Viele Journalisten können gut schreiben oder moderieren, tun sich aber schwer, wirtschaftspolitische Zusammenhänge zu verstehen. Viele Ökonomen kennen wirtschaftliche Theorien bis ins Detail, aber es gelingt ihnen nicht so recht, ihr Wissen auch verständlich für Otto Normalbürger zu vermitteln. Gefragt sind also Leute, die sowohl wirtschaftlich als auch journalistisch kompetent sind. Sie auszubilden ist Ziel des Lehrangebots Wirtschaftsjournalismus, das im Sommersemester neu in die Masterstudiengänge Economics und Medienkommunikation an der Universität Würzburg aufgenommen wird.

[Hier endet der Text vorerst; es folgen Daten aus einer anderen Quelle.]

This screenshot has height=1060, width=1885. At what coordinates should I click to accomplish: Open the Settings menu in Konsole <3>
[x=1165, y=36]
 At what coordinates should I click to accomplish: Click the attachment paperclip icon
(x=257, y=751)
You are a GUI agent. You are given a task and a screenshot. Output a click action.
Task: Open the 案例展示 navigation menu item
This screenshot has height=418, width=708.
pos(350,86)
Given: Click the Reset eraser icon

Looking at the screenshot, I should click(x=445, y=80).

Die Idee, dieses Lehrangebot auf den Weg zu bringen, stammt von zwei Professoren ganz unterschiedlicher Fakultäten: Peter Bofinger ist Volkswirt und Wirtschaftsweiser, Holger Schramm ist Medienwissenschaftler am Institut Mensch-Computer-Medien. Gemeinsam haben sie bei der regionalen Wirtschaft Interesse für den Studienschwerpunkt geweckt. Dank Förderung durch die „Vogel-Stiftung Dr. Eckernkamp“, die Industrie- und Handelskammer (IHK) und die Sparkasse Mainfranken hat die Universität eine sogenannte Stiftungsprofessur eingerichtet. Erster Inhaber ist der renommierte Fernsehjournalist Kim Otto (siehe Infobox).
Sein Ziel sei es, so Otto vor der Presse, pro Semester 20 Studenten der Medien- und Wirtschaftswissenschaften zusätzlich zu qualifizieren. Neben der Medientheorie wird die Praxis großgeschrieben. Dabei sollen die Studierenden die ganze Vielfalt kennenlernen, die Zeitungen, Zeitschriften, Fernsehen, Radio und Onlinemedien zu bieten haben. „Es geht uns um Qualitätsjournalismus“, so der Professor.
Ein Aspekt, den auch die Stifter betonen. Insbesondere in der Finanz- und Wirtschaftskrise habe sich gezeigt, „dass der Bedarf an wirtschaftspolitischem Journalismus, kompetenter Recherche und verantwortlicher Aufbereitung groß ist“, sagt der langjährige Verleger Kurt Eckernkamp („Vogel Business Media“). Eine fundierte Ausbildung trage dazu bei, ökonomische Zusammenhänge „verständlich, glaubwürdig und medial zeitgemäß“ darzustellen. Eckernkamps Stiftung fördert den Studiengang in den nächsten fünf Jahren mit 150.000 Euro.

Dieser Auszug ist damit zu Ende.